In my textbook, it says the main reason is that it re-enters the capillaries by the loss of hydrostatic pressure within them, so by the time the blood gets to the venous end of the capillary the hydrostatic pressure is less within the capillary than outside them in the tissue fluid, so the tissue fluid is forced back into the blood in the capillary. However, when I look at mark schemes it says that it mainly re-enters by osmosis? How does it move in by osmosis? (I know that the remaining moves back into the bloodstream via the lymphatic system)
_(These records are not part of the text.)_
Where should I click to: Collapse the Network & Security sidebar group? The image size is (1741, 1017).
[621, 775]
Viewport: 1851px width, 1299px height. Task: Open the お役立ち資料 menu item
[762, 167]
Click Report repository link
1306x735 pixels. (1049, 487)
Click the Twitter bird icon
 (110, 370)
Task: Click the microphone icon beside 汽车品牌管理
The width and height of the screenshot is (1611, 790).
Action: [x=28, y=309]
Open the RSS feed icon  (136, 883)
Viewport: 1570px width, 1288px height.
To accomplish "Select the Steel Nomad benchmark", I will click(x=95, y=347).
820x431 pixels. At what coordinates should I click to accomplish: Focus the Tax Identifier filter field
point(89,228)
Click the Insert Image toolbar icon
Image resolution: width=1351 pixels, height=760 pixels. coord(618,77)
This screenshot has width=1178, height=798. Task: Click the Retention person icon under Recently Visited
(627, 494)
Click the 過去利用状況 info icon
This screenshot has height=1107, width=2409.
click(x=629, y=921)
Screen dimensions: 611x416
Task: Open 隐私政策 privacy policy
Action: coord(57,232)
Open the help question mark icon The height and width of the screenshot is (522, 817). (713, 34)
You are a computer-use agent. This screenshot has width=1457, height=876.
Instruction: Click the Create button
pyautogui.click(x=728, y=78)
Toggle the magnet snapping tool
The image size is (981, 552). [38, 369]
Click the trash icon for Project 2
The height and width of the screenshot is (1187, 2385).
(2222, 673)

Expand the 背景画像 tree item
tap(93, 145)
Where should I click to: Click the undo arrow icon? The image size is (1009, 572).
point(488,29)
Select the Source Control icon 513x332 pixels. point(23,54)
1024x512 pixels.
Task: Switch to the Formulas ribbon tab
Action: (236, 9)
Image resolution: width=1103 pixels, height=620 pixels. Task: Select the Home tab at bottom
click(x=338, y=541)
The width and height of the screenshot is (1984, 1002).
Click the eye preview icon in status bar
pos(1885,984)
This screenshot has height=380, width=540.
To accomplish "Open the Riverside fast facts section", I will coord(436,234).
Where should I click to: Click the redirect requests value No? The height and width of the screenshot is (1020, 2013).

As the blood moves through the capillary it is getting further from the heart and pressure is being split between branches. This means hydrostatic pressure, and the force that attempts to push the fluid through the walls, decreases, However, osmotic pressure (basically how big the gradient of water potentials is) must get higher than hydrostatic pressure to ‘over power’ it. With nutrients moving out with the water, this means water potential would hardly be affected. However, there are special proteins in the plasma of the blood called plasma proteins. Being soluble (unlike may proteins) they alter water potential and being large (like many proteins) they are unable to cross the semi-permeable cell membranes of the capillary wall. As water moves out, the concentration of these proteins increases, and the water potential in the capillaries decreases. The gradient of water potential from outside to inside gets higher, as does the osmotic pressure. Eventually, osmotic pressure is higher than hydrostatic pressure, and fluid is forced back in! Any excess is returned via the lymphatic system, entering dead-ended lymphatic capillaries. This system of vessels eventually drains the excess fluid back into the circulatory system.